Поле-бытие знает дни, когда по нему наматывали круги наши отцы и деды. И когда грузные женщины, ползущие сейчас в магазин, были стройны и не чурались лыжной прогулки.
В точке неразличения момент — всего лишь «теперь». Время уводит его в прошлое, растягивает. Да, между двумя данностями существует непроходимая граница. Но в позиции схватывания бытия она становится условной.
Прошлое как момент. Я просматриваю свои старые тексты — опыты не в стихах. И натыкаюсь:
Палеха носится по вечерам кругами.

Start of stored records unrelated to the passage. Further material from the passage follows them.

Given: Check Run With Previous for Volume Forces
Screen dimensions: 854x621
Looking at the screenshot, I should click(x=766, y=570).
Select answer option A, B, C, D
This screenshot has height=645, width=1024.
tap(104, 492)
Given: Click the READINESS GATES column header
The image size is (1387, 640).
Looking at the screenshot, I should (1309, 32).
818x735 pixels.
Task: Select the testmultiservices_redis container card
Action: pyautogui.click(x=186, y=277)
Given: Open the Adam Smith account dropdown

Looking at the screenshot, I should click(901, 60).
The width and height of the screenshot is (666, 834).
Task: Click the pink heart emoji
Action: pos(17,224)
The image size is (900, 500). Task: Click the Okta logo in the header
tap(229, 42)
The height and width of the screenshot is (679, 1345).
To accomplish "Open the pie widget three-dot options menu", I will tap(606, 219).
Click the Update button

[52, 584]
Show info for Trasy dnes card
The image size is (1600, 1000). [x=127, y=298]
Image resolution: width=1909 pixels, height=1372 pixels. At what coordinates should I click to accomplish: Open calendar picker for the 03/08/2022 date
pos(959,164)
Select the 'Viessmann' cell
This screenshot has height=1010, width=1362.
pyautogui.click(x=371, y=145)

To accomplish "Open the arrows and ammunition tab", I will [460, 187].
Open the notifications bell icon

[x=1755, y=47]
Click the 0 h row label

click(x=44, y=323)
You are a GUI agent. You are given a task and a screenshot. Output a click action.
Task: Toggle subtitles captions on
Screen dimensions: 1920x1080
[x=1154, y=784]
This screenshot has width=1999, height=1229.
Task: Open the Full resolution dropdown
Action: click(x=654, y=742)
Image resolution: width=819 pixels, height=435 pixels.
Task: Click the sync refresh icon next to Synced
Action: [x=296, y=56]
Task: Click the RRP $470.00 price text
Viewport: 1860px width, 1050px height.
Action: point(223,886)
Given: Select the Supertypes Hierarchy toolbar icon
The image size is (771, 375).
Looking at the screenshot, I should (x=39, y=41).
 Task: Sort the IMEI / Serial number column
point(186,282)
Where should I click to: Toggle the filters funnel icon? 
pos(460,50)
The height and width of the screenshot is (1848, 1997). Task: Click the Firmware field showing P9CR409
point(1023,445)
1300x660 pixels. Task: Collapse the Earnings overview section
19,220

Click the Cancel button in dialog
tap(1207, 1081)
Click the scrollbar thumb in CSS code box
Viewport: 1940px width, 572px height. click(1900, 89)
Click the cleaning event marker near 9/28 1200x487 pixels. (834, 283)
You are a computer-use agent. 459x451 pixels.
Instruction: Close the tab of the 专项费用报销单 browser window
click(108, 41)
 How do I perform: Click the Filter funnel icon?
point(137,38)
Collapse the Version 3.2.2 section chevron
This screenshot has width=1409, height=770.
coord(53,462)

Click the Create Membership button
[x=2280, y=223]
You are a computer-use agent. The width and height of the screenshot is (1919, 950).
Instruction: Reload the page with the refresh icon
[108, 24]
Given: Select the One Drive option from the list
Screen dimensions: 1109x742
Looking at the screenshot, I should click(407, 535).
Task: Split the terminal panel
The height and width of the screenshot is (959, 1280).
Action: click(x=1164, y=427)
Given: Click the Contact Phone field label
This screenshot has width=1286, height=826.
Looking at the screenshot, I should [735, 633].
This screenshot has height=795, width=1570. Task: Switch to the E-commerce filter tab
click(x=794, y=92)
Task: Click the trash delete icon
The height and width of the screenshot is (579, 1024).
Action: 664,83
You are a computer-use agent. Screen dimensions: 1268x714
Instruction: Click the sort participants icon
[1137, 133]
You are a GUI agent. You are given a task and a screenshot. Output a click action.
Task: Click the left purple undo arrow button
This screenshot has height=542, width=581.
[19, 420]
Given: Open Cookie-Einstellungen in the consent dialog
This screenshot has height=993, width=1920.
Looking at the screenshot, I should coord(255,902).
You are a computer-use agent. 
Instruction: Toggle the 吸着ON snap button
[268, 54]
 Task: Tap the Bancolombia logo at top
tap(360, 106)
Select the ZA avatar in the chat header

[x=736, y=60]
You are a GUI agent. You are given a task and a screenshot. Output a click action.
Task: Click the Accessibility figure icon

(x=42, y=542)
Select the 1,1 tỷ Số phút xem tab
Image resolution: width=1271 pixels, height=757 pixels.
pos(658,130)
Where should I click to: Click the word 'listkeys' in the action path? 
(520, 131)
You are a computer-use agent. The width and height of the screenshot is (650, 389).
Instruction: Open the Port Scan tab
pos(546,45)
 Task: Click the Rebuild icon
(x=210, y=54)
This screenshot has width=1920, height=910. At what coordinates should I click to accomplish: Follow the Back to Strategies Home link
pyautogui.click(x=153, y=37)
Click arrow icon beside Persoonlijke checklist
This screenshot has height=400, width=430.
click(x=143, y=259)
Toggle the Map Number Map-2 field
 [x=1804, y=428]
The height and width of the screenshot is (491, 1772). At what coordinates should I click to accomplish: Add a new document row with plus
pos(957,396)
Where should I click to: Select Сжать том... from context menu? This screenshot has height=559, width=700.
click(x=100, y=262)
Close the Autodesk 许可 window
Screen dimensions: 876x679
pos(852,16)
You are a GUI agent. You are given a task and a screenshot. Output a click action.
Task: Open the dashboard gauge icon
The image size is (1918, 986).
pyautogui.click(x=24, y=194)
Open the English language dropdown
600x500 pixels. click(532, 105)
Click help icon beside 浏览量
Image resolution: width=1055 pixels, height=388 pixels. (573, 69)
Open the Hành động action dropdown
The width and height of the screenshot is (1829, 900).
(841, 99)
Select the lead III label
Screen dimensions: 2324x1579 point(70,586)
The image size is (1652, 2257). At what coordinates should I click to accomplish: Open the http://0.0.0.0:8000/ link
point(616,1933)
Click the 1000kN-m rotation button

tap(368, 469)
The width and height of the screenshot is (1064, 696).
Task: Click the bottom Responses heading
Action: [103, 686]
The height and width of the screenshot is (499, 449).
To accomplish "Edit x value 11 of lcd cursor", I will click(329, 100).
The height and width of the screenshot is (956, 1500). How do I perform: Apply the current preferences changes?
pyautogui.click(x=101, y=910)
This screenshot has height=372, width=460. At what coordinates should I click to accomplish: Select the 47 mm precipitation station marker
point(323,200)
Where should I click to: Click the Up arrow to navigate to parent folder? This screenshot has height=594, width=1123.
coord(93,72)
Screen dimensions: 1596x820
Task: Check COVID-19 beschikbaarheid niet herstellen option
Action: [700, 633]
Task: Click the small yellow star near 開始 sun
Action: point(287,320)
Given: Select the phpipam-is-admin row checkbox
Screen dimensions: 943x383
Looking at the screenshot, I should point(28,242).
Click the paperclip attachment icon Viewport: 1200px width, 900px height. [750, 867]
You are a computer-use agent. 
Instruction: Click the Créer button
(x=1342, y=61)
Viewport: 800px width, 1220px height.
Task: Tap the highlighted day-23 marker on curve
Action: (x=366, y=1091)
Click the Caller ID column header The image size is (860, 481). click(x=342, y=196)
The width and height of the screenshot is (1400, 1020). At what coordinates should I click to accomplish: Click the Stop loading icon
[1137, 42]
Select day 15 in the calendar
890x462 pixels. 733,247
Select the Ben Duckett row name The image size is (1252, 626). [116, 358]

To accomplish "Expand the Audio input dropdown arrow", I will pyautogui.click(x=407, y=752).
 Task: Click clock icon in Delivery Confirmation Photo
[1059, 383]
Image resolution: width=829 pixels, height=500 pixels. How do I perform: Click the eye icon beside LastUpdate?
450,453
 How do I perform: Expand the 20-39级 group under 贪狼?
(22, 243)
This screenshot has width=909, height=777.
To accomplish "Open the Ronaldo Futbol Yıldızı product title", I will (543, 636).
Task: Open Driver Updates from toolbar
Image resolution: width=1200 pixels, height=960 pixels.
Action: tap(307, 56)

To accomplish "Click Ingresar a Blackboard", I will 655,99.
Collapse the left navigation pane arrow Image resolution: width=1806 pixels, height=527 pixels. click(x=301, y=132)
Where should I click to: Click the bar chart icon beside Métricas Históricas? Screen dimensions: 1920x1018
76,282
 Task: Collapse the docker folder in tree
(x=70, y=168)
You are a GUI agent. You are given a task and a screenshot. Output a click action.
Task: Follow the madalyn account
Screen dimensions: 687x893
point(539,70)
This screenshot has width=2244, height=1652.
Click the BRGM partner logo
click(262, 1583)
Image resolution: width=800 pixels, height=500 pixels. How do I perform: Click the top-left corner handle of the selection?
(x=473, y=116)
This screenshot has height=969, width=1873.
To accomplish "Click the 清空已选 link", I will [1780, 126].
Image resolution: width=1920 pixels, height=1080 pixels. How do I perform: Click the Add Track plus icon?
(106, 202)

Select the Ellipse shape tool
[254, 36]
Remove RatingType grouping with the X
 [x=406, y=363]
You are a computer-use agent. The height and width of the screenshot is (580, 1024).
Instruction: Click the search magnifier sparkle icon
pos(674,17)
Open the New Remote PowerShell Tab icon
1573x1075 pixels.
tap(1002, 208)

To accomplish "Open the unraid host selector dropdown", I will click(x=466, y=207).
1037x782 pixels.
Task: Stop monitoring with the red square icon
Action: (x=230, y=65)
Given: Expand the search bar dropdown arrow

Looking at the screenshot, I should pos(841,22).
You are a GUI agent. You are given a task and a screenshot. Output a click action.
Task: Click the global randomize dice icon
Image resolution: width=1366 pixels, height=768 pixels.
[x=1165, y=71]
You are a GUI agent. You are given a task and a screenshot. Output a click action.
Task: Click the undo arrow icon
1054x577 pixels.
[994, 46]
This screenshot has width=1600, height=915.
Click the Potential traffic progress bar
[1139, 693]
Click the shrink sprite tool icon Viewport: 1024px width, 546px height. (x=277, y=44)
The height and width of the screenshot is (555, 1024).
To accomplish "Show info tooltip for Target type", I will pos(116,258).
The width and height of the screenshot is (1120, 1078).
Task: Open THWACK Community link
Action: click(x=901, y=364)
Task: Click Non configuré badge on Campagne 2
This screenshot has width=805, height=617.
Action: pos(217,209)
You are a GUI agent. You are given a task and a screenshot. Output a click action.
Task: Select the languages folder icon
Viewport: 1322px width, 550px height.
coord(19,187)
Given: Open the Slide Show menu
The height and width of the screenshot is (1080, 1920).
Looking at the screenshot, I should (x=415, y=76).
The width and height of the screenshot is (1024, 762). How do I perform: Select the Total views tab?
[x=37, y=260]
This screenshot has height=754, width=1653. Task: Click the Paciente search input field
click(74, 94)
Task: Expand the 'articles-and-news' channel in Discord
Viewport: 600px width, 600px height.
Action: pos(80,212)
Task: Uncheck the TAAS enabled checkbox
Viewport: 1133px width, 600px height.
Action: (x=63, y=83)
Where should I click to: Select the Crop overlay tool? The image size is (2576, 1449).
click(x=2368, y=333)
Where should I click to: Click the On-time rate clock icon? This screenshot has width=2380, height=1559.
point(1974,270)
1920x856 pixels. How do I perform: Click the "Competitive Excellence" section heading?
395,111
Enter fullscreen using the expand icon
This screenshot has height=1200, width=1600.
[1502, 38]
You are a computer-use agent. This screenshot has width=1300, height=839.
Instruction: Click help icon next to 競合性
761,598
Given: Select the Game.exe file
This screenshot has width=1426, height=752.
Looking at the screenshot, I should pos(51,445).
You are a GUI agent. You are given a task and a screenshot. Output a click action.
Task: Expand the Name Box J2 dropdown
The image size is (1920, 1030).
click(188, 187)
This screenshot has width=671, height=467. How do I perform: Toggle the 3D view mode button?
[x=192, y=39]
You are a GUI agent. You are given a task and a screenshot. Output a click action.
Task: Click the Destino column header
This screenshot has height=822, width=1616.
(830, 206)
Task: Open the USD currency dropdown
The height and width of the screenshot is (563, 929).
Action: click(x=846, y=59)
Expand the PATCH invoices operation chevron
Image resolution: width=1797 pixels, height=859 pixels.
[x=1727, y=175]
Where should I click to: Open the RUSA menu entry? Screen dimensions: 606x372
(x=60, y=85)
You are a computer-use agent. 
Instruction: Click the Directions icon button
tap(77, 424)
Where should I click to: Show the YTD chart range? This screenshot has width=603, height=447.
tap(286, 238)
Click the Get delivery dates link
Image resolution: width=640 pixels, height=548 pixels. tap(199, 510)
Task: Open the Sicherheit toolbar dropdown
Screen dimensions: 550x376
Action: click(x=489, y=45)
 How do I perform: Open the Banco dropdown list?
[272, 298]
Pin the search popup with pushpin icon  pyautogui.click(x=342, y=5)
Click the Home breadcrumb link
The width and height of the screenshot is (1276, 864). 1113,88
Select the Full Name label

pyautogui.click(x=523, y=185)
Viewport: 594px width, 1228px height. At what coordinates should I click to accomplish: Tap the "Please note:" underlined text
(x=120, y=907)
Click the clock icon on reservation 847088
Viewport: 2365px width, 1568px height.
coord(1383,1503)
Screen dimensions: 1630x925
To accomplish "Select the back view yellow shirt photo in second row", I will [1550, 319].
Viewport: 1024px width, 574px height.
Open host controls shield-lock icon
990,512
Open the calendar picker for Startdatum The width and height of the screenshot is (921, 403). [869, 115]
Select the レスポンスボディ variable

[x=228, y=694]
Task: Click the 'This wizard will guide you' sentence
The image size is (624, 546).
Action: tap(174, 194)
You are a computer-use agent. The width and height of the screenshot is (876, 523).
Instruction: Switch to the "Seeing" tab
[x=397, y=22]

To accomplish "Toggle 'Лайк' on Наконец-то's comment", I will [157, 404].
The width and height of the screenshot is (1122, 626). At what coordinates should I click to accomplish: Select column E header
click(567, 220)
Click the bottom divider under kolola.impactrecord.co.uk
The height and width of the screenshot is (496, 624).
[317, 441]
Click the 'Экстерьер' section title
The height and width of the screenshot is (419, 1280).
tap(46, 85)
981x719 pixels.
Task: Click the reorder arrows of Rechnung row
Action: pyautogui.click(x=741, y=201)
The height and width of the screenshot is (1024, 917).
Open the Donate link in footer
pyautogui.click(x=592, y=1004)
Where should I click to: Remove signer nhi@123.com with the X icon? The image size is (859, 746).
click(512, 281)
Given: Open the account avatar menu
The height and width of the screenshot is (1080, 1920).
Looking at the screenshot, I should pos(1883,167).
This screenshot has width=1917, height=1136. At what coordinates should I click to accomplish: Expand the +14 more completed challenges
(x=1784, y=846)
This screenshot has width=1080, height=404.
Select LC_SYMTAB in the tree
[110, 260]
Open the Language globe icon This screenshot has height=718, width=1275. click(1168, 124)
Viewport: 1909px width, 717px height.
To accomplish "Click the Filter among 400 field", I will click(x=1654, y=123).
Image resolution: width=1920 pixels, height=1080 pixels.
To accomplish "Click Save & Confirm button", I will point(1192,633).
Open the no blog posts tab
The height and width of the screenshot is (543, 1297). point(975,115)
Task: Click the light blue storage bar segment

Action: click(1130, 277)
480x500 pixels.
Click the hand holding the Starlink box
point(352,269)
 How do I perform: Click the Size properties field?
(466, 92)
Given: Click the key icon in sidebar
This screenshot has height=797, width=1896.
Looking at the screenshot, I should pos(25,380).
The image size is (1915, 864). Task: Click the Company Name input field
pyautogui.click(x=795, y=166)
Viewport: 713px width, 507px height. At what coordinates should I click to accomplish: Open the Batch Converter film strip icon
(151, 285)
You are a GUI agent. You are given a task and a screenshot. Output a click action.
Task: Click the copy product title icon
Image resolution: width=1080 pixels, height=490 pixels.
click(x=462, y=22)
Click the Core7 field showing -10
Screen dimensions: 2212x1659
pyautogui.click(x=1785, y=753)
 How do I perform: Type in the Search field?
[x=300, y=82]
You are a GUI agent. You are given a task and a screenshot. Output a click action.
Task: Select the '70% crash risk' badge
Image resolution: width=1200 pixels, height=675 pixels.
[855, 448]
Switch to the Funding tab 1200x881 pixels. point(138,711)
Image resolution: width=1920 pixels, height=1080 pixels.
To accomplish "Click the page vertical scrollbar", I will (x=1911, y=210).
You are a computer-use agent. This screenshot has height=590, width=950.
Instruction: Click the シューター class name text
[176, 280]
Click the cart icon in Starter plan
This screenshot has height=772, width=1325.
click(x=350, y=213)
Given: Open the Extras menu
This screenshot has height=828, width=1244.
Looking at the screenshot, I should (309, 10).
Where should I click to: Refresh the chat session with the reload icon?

Наденет лыжи и дует в темноте по Кукурузному полю. Во! — скажет мне Тимка и поведет рукой — во! шарики не на месте. И опять: во! смотри, пьяный! Это его любимая присказка была: на стройках коммунизма. А между тем, между прочим, почему бы и нет. Наелся до отвала и на боковую. По телевизору «шайбу-шайбу», жена — лапушка: поворчит, перестанет. Картошку выкопал, капусту посолил, а за остальным в город. Есть в белокаменной прекрасный универсам: мало кому известен. Постою — маслица, постою — мяса, колбаски. И не тычьте мне в нос ваше удостоверение, не за хлебом. Народищу — тьма. Одно мучение (зато на душе спокойно). Ешь! Ешь, кому говорят. Она поболтает ножками: не хочу, мама. Побежит к проталинам со склиткой. И снежки. Мальчишки издали по ногам. «Кретины!» — Палеха погрозит кулаком, занырнет в подъезд: делу время. Пишет о торфобрекчии, торфокрошке: как-никак диссертация. Болота в Тверском крае осушил, в Белоруссию перекинулся, до Финляндии рукой подать. Белый медведь. А еще водятся в наших лесах лоси. Также и дичи много: утки, бекасы. В десять, по расписанию, лыжи. Во! Ты погляди: из-за фонаря в обнимку. Кто это кого? Стал бы? Пасет. С точки зрения, так сказать, соответственно под луной, а до небес — до небес семь верст — и все лесом.
Вот он — момент жизни затерявшегося не так далеко от Москвы поселка. Ожившие в тексте голоса. Множество чужих голосов.
Однако время бежит, и еще один круг сделан. Пора домой — обедать.